[Records excerpted from a collection]
BEGIN
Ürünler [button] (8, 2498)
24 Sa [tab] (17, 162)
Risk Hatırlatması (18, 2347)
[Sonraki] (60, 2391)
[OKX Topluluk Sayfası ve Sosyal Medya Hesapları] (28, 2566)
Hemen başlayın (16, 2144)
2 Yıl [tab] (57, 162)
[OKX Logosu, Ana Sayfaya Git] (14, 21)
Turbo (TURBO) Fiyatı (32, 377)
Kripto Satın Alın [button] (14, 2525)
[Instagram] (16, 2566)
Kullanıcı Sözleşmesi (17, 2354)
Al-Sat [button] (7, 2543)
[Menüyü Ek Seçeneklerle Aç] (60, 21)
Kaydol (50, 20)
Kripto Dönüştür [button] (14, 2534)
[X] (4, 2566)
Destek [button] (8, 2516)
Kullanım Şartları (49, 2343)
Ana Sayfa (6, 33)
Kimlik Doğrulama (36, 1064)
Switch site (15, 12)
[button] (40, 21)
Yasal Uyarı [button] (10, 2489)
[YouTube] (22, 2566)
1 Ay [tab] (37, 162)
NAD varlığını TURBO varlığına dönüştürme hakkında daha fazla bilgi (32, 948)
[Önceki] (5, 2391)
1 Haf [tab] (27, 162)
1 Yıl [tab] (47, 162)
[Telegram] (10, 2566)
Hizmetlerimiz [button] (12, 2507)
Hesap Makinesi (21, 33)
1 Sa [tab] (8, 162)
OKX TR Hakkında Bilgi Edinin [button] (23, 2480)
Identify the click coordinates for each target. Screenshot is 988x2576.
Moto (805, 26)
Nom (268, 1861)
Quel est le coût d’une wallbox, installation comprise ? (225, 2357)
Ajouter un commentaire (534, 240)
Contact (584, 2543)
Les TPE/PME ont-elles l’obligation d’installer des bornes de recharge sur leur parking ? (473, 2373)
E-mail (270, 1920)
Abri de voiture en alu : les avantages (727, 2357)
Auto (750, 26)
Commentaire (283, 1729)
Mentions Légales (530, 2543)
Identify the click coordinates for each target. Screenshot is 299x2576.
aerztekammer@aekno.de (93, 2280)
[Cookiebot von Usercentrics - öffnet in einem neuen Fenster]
END
◆ Task details: With the line containing "Nom (268, 1861)" as the first and the last line of the data as the final one, copy every line between them exactly, those two included.

◆ Result:
Nom (268, 1861)
Quel est le coût d’une wallbox, installation comprise ? (225, 2357)
Ajouter un commentaire (534, 240)
Contact (584, 2543)
Les TPE/PME ont-elles l’obligation d’installer des bornes de recharge sur leur parking ? (473, 2373)
E-mail (270, 1920)
Abri de voiture en alu : les avantages (727, 2357)
Auto (750, 26)
Commentaire (283, 1729)
Mentions Légales (530, 2543)
Identify the click coordinates for each target. Screenshot is 299x2576.
aerztekammer@aekno.de (93, 2280)
[Cookiebot von Usercentrics - öffnet in einem neuen Fenster]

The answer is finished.